The Special Investigations Unit (SIU) is made up of law enforcement from Kennewick and other police agencies, and Prosecutor Sean Sant from Franklin County. Sgt. Lattin released the following statement, and we will provide additional information provided at the press conference. Here is statement: (We have used bold lettering to emphasis key points)
"Several questions were asked by reporters at last week’s media briefing that we want to update first and then talk about what is next in the investigation.
"Here are the answers to last week’s questions:
- The officers involved were not wearing body cameras
- The actual number of videos is still a growing number. All are important and will be reviewed to include all the Pasco Police cars that were working on February 10th.
- Whether Mr. Zambrano-Montes was in the country legally and whether there was a restraining order will be included in the case but is not necessarily pertinent information to the criminal investigation. We treat all individuals the same regardless of any legal status that they may have had.
- The list of involved SIU Investigators in this particular case is listed on the attached page.
- None of the three involved Pasco officers were certified Spanish speakers. It is possible that Spanish commands were given by the officers and the dash cam audio/video recordings from the officers may reveal that information.
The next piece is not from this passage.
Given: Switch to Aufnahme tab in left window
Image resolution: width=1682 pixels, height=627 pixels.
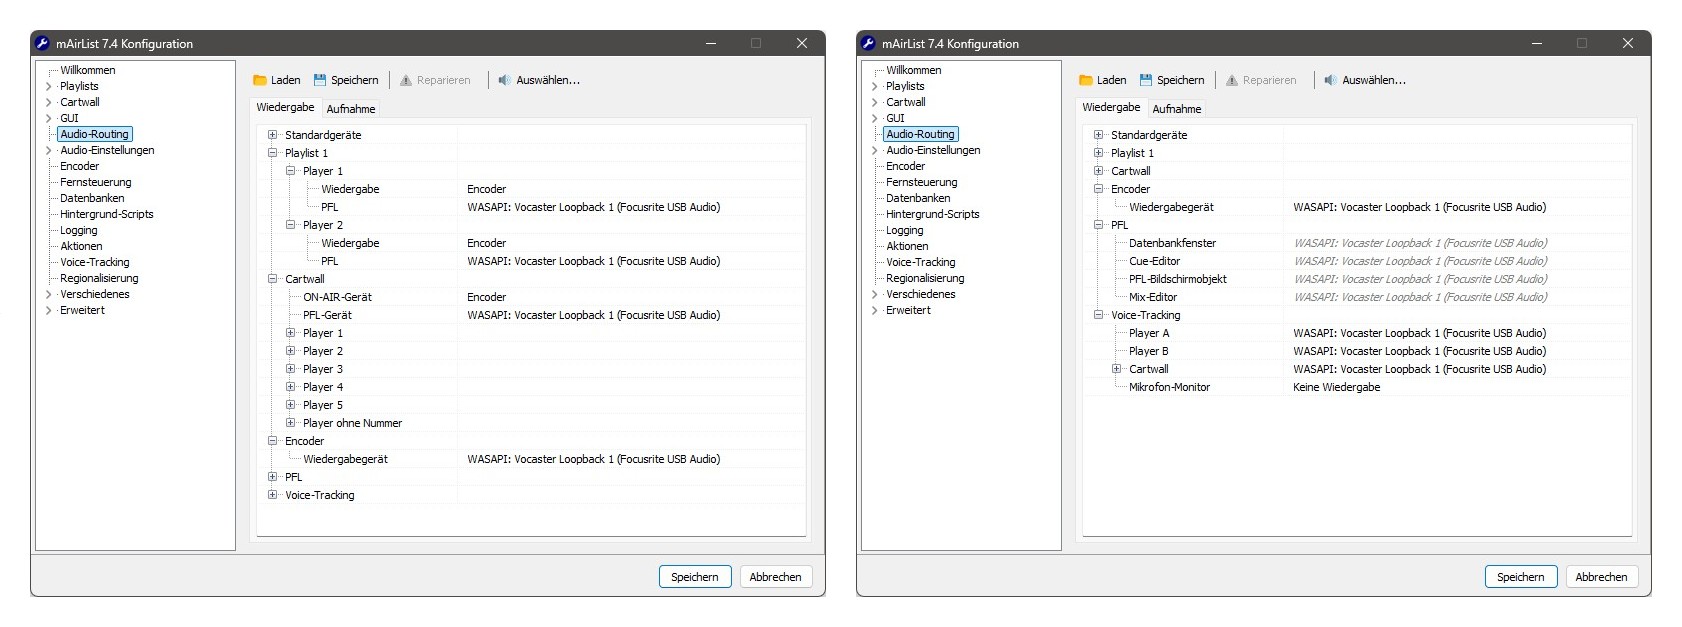Looking at the screenshot, I should click(351, 109).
Total number of witnesses at this point is approximately 40. There are only a handful of those witnesses that have been interviewed that were actual eye witnesses to the incident. The Special Hotline set up for SIU has netted about 23 calls since its inception. Of those callers, only about 3 were actually witnesses. Most were just commenting both positively and negatively about the investigation. We still need more witnesses to come forward. In the YouTube videos we can see a lot of vehicles in the area of the incident. Many have not come forward with information as to what they saw. It is also important to note that we have not been able to document what Zambrano-Montes was doing in the hours, days, and even weeks leading up to February 10th. His family and the Mission where he had been staying have confirmed that they had not seen him in two weeks. We need witnesses that can fill in those blanks.
Additionally, we need to identify the exact persons who took the cell phone videos that we all saw posted on YouTube immediately following the incident. The persons who posted the videos on social media are not necessarily the persons who took the video. It is important that we forensically collect a copy of the video from the actual device it was recorded from to preserve it as evidence.
Last Saturday and Sunday, all evidence was delivered to the Washington State Crime Lab in Cheney for analysis. The Crime Lab has placed this case as a top priority.
The case is still being actively investigated. We appreciate the trust that the public has instilled in this process. We also appreciate the respect that has been shown by the public as they express differing opinions on this case. In addition, the vast majority of the citizenry have demonstrated great respect toward Tri-City law enforcement as we continue our commitment to the safety of our community."
In addition, Prosecutor Sant addressed the issue if federal agencies will become involved. He said the FBI is "monitoring" the situation. Sant said the FBI has told him:
"(The) resolution will determine if we (the FBI) needs to get involved."
Prosecutor Sant also urgently asked anyone in the Hispanic community who may have witnessed the incident but is here illegally to still come forward. He said in this case, and in other cases in the past, witnesses who cooperate with a criminal investigation, those persons are linked to one of several Tri-City or Northwest attorneys who specialize in working to get illegals the proper documentation. He said they don't get citizenship or immunity, but their cooperation is made aware to Immigration officials and it is taken into account.
Sant said investigation is "far from over," and he and Lattin said they have been in communication with the Mexican Consulate in Mexico, and they are monitoring what happens.
One of the biggest points repeatedly stressed by Lattin and Sant was the need to find out what Zambrano-Montes was doing in the hours, days and even weeks prior to the incident. As stated earlier, his family has not been able to account for his whereabouts.
Lattin said such backround information is key in determining why Zambrano was standing on the corner throwing rocks, then continued to do so after police arrived. He said such behavior is "not normal." Lattin said knowing what he was doing prior to events of that day can greatly help determine what Zambrano's mindset was.
Lattin was questioned whether the SIU can provide a fair and honest assessment of the incident, and he said "we're here to collect the facts, and "produce an impartial report." He stressed that no one on the force is going to risk the public trust and integrity to "cover" for an officer. He said the officers and Zambrano "made decisions" that day which led to the incident, and it's the SIU's job to find out the facts and what led up to it.
Another such briefing is scheduled for next Thursday at 1:30pm.